てんかんのある人は、100人に一人の割合でいると言われていますので、日本全国にはおおよそ100万人が推定されています。さらに一生の間に1回あるいは数回だけしか発作をおこさないようなてんかん周辺群も含めますと、その数はおおよそ人口の5%にもなると言われています。
てんかんの原因
症候性てんかん
特発性てんかん
さまざまな検査をしても異常が見つからない原因不明のてんかん
発症年齢
乳幼児期から高齢期まで、全ての年代で発病します、3歳以下の発病が最も多く、80%は18歳以前に発病すると言われています。
最近の傾向では、人口の高齢化に伴い、脳血管障害などが原因となる高齢者の発病が増えています。
てんかんと遺伝
てんかん発作の分類
てんかん発作は大きく分けると、全般発作と部分発作(焦点発作)に分けられます。
部分発作(焦点発作)
脳のある部分から始まる発作です。脳のどの部分からおこるのかによって、発作のはじめの症状が決まります。

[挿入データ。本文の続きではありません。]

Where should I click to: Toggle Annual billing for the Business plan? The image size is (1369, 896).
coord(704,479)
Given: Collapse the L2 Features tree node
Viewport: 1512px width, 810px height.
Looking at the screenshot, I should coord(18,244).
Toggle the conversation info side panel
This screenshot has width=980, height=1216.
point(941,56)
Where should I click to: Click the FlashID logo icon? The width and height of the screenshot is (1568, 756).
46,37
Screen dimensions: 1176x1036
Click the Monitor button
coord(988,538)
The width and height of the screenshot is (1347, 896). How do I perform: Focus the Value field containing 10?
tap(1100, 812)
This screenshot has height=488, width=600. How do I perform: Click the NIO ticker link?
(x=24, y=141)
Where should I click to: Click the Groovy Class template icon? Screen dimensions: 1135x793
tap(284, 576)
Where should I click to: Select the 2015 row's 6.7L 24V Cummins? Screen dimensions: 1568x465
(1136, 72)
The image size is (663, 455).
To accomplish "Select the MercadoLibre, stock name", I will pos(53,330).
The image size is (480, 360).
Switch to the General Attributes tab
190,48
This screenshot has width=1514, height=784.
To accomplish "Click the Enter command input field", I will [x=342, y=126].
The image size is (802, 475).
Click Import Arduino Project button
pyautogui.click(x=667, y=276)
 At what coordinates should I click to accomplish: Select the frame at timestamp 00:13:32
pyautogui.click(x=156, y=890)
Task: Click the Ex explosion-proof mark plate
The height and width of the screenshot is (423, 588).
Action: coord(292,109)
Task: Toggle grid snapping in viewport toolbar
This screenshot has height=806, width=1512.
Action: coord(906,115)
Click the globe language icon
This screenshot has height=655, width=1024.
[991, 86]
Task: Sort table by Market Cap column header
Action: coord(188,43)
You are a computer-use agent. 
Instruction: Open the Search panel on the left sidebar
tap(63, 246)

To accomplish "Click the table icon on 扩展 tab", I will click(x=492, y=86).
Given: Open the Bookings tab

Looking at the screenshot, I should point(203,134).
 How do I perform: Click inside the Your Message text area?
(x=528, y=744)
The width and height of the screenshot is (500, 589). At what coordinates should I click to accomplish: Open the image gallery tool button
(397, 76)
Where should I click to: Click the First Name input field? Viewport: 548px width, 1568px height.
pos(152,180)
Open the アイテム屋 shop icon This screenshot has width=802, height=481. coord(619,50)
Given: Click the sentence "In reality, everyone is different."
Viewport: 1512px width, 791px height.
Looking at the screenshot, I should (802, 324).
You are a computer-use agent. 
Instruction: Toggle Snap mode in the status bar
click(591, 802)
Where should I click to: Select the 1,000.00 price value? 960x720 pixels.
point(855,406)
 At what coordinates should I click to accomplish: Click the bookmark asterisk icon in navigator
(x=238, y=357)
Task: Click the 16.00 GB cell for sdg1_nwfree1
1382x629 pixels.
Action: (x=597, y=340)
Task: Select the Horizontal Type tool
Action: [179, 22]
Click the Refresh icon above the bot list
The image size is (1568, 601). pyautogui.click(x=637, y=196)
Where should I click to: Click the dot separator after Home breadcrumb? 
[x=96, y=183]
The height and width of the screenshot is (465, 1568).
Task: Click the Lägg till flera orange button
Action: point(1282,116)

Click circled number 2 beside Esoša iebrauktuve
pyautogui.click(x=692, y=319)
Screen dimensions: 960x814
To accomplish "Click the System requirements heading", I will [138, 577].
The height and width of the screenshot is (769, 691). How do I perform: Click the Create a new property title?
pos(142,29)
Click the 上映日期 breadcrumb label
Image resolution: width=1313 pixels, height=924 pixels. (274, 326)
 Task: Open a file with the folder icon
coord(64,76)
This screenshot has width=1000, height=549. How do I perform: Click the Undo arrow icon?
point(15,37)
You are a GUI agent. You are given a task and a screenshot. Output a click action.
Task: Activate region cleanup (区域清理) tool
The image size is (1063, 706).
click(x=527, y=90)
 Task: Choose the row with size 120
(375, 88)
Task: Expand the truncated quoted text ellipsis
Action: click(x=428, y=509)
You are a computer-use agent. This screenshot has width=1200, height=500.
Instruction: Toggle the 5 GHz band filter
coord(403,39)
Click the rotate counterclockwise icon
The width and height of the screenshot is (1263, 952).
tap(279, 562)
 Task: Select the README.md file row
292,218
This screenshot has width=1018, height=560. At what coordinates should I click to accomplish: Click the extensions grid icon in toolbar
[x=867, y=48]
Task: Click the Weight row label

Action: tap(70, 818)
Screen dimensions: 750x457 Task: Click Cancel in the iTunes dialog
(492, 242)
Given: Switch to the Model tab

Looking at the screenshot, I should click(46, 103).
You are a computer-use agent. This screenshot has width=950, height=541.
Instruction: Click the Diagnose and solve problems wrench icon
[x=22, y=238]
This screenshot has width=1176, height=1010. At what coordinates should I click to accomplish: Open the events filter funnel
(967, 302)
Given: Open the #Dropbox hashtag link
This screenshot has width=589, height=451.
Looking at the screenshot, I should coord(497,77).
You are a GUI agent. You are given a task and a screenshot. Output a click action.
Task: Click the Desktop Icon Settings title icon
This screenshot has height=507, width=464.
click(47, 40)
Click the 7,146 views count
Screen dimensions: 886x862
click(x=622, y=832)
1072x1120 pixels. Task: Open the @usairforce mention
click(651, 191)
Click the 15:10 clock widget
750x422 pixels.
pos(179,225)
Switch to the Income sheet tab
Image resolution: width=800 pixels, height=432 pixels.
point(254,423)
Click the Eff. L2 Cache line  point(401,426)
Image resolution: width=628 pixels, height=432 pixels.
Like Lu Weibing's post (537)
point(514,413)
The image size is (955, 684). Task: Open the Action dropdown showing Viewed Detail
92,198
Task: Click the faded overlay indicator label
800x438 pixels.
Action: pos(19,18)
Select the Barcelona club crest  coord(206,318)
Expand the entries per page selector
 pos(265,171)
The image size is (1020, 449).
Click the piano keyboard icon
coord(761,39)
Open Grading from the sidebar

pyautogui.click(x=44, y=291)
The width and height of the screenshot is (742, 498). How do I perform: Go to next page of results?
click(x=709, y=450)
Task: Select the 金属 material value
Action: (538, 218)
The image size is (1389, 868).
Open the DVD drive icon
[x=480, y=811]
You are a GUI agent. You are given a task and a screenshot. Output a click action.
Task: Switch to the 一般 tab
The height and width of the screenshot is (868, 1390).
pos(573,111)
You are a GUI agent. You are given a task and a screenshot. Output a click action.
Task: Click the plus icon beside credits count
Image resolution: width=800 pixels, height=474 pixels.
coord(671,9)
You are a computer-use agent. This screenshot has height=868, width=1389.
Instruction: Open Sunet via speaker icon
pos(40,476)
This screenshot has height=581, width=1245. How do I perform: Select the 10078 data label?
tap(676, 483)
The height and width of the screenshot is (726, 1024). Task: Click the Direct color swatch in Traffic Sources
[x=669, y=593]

さらに発作中の意識の状態とけいれんへの移行によって次のように分かれます
- 意識が発作中に保たれている単純部分発作
- 意識が障害される複雑部分発作
- 部分発作から二次的に全般発作に進展するもの
全般発作
発作のはじめから、左右の脳全体が「電気の嵐」に巻き込まれるもので、意識が最初からなくなるという特徴があります。
てんかんの分類
てんかんは、部分てんかん(局在関連てんかん)、全般てんかんに大きく分けられます。さらに、発作を引き起こす原因によって特発性(明らかな脳の病変が認められない場合)と症候性(明らかな病変が認められる場合)に分けられます。ときには、部分てんかん(局在関連てんかん)か全般性てんかんか決められない分類不能てんかんもあります。
部分てんかん(局在関連てんかん)
全般てんかん
分類不能てんかん(焦点性か全般性か決定できないてんかん)
特発性 | 症候性 | |
---|---|---|
部分 |
特発性部分てんかん |
症候性部分てんかん |
全般 |
特発性全般てんかん |
症候性全般てんかん
|
治りやすいてんかん、治りにくいてんかん
てんかんのある人のうち70~80%は、薬や外科治療などにより発作を抑制(コントロール)できます。残りの20~30%の人は、現在使用できるどの薬や治療法を用いても発作が止まらない難治性てんかんです。
てんかんは一生治らない「不治の病」と思われてきましたが多くいますが、てんかんは治療可能な病気です。特発性部分てんかんがもっとも治りがよく、100%の患者さんの発作が治療を開始してから2年以内に止まったのに対し、症候性全般てんかんでは、20%の人しか止まらないという研究結果があります。
このように、正しくてんかんを診断することが治療成果の見通しを立てるのに、大変重要です。
てんかんの分類と発作抑制率
てんかんのリハビリテーション
てんかんの患者さんには、発達の遅れや身体の障害が合併することがあります。入院中は患者さんの状態に応じてリハビリテーションを受けることができます。
てんかん外科手術の予定のある患者さんには術前からリハビリテーション科スタッフが関わります。てんかん手術後は、可能な限り早期からリハビリテーションを開始し、患者さんの必要に応じて作業療法、理学療法、言語療法が行われます。また、退院後もリハビリテーションが必要な患者さんに対しては、ソーシャルワーカーと協力して地域でリハビリテーションがスムーズに継続できるように情報提供します
精神科作業療法
入院をされている患者さんを中心に、作業療法士によるストレス対処や認知機能の改善に向けた訓練、お仕事に関する相談や就労へ向けた準備のためのリハビリテーションなどを行っています。てんかん発作やてんかんに合併している精神疾患のため、社会参加や就労ができなくてお困りの方は、主治医に相談し、精神科作業療法の利用を検討してみて下さい。また、精神科デイケアでは、看護師・作業療法士・心理士・ピアスタッフなどの多職種による実践的な社会参加へ向けたトレーニングを外来の方を対象に行っています。入院から退院後の生活まで、患者さんの希望に合わせた包括的なリハビリテーションを提供します。